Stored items
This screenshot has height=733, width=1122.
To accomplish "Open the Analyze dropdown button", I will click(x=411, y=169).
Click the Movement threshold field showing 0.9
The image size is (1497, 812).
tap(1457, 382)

WHAT IS REQUIRED →
Would you write out all the records exactly as they read?

EXPECTED ANSWER →
This screenshot has height=733, width=1122.
To accomplish "Open the Analyze dropdown button", I will click(x=411, y=169).
Click the Movement threshold field showing 0.9
The image size is (1497, 812).
tap(1457, 382)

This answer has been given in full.